There is a lesson here. It is not wrong for anyone, based on their experience, to recommend a contractor in particular circumstances. It is wrong, however, for the party acting on that advice to treat the advice as overriding their obligation to comply with all of their contracting policies before and during the contract that they now have ownership of.

We noted during our work that the departments of Health, Municipal Affairs and Executive Council have three different contracting policies for procuring services. We intend to follow up with government to understand why this is the case.

Innovation and Advanced Education—Post-secondary Institutions (page 155)

Our report card on internal controls over financial reporting at the universities of Alberta, Calgary and Lethbridge, and Athabasca University shows “green,” which is good. Athabasca University still has work to do implementing outstanding recommendations. The challenge now, which should not be underestimated, is to sustain the quality of their control environments. In our opinion, board vigilance will be the crucial determinant of ongoing success in not only effective year-end financial reporting processes but also the preparation of high quality financial information throughout the year.

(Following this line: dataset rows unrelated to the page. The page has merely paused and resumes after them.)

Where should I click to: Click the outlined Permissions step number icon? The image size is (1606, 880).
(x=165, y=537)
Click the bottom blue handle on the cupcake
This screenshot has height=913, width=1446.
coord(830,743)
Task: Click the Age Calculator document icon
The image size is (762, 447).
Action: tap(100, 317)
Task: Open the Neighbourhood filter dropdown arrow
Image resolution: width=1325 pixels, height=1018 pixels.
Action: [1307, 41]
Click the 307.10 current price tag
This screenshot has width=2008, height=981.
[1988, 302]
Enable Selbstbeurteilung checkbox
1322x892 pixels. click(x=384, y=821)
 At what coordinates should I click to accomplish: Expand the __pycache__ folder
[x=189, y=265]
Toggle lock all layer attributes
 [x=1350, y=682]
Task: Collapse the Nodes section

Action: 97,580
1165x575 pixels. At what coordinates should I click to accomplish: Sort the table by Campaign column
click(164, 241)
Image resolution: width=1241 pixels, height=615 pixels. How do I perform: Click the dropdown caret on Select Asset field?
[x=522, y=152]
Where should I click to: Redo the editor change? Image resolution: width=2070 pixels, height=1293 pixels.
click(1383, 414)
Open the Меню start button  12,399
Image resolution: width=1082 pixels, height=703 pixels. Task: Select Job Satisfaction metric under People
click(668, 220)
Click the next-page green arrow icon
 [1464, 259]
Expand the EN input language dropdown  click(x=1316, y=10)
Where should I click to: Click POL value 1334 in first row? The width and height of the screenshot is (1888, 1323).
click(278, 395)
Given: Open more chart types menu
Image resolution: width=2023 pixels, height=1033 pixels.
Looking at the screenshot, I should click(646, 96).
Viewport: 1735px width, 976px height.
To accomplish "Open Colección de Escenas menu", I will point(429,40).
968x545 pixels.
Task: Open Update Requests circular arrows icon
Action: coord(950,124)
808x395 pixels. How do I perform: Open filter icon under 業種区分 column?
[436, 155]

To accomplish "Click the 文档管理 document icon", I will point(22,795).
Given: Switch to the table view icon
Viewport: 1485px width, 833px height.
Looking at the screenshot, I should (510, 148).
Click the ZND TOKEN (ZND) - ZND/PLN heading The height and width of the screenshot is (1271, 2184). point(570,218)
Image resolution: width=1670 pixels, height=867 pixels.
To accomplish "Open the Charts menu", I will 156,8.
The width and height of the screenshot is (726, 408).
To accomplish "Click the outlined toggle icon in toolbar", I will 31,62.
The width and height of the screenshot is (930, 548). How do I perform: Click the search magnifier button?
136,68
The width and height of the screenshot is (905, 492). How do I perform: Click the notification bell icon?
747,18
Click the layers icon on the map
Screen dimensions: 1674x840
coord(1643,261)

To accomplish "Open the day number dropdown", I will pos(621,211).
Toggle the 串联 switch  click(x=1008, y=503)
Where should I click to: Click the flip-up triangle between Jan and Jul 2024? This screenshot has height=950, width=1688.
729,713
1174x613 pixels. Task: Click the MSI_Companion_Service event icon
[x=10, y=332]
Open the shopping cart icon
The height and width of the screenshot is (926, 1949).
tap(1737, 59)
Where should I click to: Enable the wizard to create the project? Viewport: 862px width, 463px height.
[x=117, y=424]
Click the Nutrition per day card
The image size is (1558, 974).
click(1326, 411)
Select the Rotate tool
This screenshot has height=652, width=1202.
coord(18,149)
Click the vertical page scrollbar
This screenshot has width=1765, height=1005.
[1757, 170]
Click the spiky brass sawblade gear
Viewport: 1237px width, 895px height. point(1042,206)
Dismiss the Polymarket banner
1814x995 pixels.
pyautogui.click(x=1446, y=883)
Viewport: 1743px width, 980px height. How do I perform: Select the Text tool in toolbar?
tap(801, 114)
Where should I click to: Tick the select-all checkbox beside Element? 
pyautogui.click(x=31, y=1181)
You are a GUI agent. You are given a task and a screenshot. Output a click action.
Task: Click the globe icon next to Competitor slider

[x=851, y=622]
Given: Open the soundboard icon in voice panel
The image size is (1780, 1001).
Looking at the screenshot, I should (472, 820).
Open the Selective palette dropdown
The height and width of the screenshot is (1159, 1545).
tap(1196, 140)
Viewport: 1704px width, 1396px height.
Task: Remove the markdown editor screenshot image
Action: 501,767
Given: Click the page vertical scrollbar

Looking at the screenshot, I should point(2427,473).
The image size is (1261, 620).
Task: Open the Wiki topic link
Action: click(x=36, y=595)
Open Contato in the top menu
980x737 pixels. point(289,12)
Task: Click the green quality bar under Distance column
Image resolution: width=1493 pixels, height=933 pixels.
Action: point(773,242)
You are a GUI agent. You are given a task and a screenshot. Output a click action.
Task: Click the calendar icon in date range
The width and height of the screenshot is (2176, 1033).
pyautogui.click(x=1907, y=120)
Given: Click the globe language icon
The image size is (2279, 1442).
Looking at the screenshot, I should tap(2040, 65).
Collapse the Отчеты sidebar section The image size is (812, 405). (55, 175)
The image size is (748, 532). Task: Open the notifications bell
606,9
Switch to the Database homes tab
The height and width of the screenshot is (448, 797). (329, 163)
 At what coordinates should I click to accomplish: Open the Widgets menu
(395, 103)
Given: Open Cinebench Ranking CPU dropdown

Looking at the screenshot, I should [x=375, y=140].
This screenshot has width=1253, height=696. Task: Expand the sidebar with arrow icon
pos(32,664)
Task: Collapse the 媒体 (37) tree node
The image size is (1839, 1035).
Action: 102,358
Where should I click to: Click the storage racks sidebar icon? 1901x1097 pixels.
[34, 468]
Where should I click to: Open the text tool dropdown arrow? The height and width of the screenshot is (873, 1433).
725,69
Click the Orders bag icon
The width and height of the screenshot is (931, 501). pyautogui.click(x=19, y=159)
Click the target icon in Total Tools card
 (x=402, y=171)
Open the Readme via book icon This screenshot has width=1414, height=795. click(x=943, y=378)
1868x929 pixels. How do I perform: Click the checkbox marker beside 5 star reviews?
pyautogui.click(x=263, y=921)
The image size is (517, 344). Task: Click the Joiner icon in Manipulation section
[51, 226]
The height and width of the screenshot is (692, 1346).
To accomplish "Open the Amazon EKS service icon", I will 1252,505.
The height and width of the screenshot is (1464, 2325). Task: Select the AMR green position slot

Outstanding Recommendations (page 19)

We are making progress, albeit slowly, on reducing the number of outstanding recommendations. With each report we publish we add to the total number of recommendations for departments to implement, but at the same time we are seeing an increase in the number of implemented recommendations. Since October 2013 we made 44 new recommendations and reported that 73 have been implemented.

As we say in our Results Analysis Report 2014 (page 242) we have learned that reducing a backlog of outstanding recommendations requires singular focus. We appreciate the support of ministries and the Standing Committee on Public Accounts in this endeavour.

The following five ministries have the greatest number of recommendations outstanding for more than three years, so we must all focus on them in the next year: Health (15); Environment and Sustainable Resource Development (15); Innovation and Advanced Education (6); Infrastructure (4) and Treasury Board and Finance (4).